How Blind Partisan Loyalty Leads to Drug Policy Incompetence
This paragraph was written at The Washington Post:
Drug policy has improved during the Obama years. The president and his key drug policy advisers have largely abandoned the harsh war-on-drugs rhetoric of previous administrations. The number of incarcerated drug offenders has declined for the first time in decades. On the demand side, health reform will greatly expand access to substance abuse treatment. Drug markets are less violent than they used to be, too, which creates greater political space for less punitive policies.
Where to begin. It started out so promising, with the piece showing the evidence of the disaster that is drug prohibition, yet, despite this, there is no mention of the policy of legalization, largely because the author is a classic Kleiman/Sabet third-wayer technocrat on drug policy, who opposes drug legalization.
Um, abandoned the war on drugs rhetoric? Ah, this one again. Classic prohibitionist trope. Apparently if you do not say war on drugs, then it must not exist, right? Yet Obama has ramped up the drug war even more so, raiding more medical marijuana dispensaries, then his predecessor. I just do not understand how that can be an argument in favor of how drug policy is better now. Like almost everything Obama does, it is all words, and his drug policy actions seriously betray his words. In fact, his drug policy actions betray words he stated before he was even in the Senate when he said he supported decriminalizing marijuana.
This argument is so fundamentally bankrupt, it basically boils down to, “sure Obama’s administration is waging a war on drugs, at least equal to his predecessors, but, hey, they do not say war on drugs and Obama Is A Good Benevolent Person, so therefore everything is okay.” Moreover, just like Sabet does all the time, Pollack and his ilk love to pretend that only incarceration matters. They routinely shout about how low-level drug users do not go to prison. Regardless, you do not have to be convicted of a drug crime and sent to prison for a drug arrest to ruin your life. A simple drug arrest is sufficient to ruin someone’s life and ensure they do not have access to, inter alia, affordable housing, education, and employment. So really, that the number of incarcerated drug offenders has dropped is a disingenuous place to argue from about improvements in drug policy when, in fact, one does not need be incarcerated for a drug crime to ruin someones life, and the lives of their children, family, and community members.
I know very little about Obamacare, but touting it as a success for anything seems a little odd. Even if the health law creates more of a space for the expansion of treatment programs it is critical to note what kind of treatment programs.
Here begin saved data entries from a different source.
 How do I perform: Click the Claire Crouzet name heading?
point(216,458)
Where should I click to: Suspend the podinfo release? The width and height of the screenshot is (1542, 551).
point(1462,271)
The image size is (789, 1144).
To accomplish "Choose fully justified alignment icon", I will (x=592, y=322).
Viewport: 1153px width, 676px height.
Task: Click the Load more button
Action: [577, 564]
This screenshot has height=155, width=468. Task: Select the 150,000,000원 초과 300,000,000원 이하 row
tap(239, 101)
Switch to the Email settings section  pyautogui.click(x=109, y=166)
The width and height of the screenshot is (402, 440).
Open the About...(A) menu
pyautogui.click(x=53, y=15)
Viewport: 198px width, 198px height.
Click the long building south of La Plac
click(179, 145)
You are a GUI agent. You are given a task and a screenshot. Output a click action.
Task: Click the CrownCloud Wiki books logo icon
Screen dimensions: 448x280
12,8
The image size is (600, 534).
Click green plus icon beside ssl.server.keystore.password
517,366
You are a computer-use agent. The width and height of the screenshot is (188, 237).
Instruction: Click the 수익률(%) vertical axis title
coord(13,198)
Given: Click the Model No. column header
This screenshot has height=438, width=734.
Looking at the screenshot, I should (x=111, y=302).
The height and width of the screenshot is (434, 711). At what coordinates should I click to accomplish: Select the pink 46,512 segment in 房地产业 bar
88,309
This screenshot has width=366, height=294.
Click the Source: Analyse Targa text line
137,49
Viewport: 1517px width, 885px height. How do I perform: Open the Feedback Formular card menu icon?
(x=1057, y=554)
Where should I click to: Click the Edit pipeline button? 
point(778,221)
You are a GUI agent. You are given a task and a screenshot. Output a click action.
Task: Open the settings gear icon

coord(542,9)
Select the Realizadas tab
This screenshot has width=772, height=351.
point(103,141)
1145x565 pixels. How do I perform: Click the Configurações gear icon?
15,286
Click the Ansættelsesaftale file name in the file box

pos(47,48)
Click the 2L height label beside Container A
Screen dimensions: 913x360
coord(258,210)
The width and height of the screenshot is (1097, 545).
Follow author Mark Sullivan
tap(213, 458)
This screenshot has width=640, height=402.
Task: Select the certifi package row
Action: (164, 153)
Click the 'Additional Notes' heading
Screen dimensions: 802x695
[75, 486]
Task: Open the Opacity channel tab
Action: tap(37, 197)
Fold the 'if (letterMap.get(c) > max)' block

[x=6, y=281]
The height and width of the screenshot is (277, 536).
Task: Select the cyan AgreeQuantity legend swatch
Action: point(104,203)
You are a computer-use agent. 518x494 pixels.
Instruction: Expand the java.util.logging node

Are they criminal justice based forced treatment programs or purely voluntary private and public treatment programs? If the former, then there is nothing positive about the health law. Drug courts and criminal justice based mandatory treatment treats all drug users as addicts who need help when the overwhelmingly number of them do not. This kind of coercive treatment also leads to more people being arrested and processed through the system, and since nothing is done on the front end and police are the gatekeepers to criminal justice based treatment, we will have more arrests and more prisoners than we should.
Failure rates are also high, while costs for drug courts also exceed private community based treatment programs that out perform drug courts. This isn’t even to mention how these coercive programs exacerbate racial disparities in the number of blacks arrested and imprisoned. Now, lets say that Obamacare establishes more access to private and public treatment. As Portugal has shown us, removing the stigma and criminal penalties for drugs is what leads people to treatment, not expanded access. Because, if the government still considers you a criminal, why would an addict voluntarily disclose the criminal activity they engage in, especially since the possibility of arrest and prosecution looms so large under our current policy of drug prohibition. So long as criminal penalties exist, a certain segment of the drug using population who actually need treatment will stay away for fear of winding up in a cage.
Lastly, drug markets are less violent now, really? Mr. Pollack, meet Mexico, Mexico, Mr. Pollack. Since Obama took over in 2009, the murder rate in Mexico has risen from 17.7 percent per 100,000 residents to 23.7 percent per 100,000. In addition, the number of cartel-related homicides increased from 2009-2010 by 70 percent and from 2010-2011 by 11 percent. I’m sorry Mr. Pollack, but no, drug policy has not improved under Mr. Obama — status quo is more like it. And when considering everything Obama said about this topic prior to his 2008 election, it is downright criminal.